The basic components of Google Glass feature an Android-powered display, a tiny Webcam, a GPS locator and an Internet connection node built into one side of a pair of glasses. The glasses are lightweight and may or may not have lenses.

So far, Glass has only been available to developers who attended the annual Google I/O conference in June 2012, when the device was unveiled officially. Those developers were given the first chances to buy the initial Explorer Edition of the product for $1,500 each. The first consumer versions are not expected to hit the market until 2014, according to Google.

Recently Google confirmed that prescription lenses will eventually be offered for users who need them to use Google Glass.

Even though Google Glass has yet to hit the market, rumors of the next generation of the product already started showing up in February. The initial reports, based on a purported patent application, call for version 2 to work with both of the wearer's eyes using specialized lasers that would provide a dual-eye image, rather than the original version's one-eye display.

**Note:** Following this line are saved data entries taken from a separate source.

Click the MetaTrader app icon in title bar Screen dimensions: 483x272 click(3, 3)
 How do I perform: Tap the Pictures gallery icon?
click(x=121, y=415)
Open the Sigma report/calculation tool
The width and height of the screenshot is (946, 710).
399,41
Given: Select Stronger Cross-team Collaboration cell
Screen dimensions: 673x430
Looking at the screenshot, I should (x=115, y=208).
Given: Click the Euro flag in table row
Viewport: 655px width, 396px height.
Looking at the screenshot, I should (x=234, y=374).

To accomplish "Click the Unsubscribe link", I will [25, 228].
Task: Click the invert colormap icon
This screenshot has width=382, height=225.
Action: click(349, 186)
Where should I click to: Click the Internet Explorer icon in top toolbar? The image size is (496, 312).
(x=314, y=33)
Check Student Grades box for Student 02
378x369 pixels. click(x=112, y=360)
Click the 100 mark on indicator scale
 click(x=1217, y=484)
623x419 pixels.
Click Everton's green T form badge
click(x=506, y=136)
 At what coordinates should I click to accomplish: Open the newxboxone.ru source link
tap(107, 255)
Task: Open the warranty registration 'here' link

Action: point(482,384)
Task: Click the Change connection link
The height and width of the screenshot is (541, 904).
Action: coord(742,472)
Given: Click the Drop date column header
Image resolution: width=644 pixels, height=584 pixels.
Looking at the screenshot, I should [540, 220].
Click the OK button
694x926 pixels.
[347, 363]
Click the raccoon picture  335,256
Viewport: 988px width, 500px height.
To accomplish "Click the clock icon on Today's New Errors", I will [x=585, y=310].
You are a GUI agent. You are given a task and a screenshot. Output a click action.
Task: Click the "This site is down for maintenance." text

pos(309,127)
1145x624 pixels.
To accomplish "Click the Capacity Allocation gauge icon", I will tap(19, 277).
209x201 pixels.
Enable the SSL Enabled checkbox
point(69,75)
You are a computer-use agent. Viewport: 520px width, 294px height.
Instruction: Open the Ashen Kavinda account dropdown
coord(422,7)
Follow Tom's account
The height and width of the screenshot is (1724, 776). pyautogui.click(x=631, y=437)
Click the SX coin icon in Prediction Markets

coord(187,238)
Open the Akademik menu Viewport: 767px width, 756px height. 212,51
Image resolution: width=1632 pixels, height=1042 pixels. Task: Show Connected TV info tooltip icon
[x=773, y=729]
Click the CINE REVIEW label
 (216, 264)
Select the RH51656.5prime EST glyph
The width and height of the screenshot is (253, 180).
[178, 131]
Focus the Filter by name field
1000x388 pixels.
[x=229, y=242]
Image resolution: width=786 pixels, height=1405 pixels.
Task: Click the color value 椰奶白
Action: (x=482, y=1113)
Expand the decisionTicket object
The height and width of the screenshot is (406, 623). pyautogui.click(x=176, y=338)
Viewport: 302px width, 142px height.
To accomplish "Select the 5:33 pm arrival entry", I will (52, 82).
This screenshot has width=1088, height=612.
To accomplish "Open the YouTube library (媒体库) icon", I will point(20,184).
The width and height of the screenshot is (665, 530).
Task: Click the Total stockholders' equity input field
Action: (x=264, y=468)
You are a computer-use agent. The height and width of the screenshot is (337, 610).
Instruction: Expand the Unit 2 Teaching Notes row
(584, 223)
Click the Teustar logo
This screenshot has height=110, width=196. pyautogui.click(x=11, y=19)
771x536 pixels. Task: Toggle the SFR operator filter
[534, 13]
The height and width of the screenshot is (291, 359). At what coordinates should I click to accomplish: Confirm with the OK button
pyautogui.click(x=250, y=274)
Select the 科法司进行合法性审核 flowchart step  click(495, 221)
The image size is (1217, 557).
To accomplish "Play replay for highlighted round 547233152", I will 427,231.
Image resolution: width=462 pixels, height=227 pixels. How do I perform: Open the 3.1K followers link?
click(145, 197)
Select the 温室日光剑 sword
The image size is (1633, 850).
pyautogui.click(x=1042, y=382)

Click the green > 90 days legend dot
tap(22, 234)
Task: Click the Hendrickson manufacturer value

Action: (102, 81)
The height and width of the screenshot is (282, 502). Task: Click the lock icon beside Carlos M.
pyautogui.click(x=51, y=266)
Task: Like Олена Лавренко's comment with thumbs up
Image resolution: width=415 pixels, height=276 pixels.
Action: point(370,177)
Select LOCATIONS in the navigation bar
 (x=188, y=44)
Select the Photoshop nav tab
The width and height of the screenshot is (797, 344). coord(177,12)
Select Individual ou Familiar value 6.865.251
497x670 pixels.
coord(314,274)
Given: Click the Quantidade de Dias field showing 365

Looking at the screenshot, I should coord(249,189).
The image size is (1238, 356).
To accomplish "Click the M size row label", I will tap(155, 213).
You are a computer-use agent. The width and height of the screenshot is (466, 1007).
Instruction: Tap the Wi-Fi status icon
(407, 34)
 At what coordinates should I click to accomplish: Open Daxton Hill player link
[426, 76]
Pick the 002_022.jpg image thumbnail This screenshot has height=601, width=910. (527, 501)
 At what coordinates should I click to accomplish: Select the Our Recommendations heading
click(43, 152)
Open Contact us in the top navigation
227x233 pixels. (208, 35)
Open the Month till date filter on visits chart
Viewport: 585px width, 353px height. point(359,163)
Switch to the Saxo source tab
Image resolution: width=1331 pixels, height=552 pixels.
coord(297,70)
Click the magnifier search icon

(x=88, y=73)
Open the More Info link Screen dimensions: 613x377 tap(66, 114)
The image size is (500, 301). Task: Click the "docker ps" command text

In February, Google also announced that it will expand its Google Glass testing pool to get more testers and collect additional input for the still-evolving project. The company invited interested applicants to submit proposals for a chance to buy an early model and become a part of its continuing development.

As part of the expanded testing program, Google also unveiled some cool new details about Glass through a brief video that explores some of its early capabilities.

Google also recently revealed that the Glass devices will transmit sound to its users via vibrations through human bones rather than relying on traditional speakers.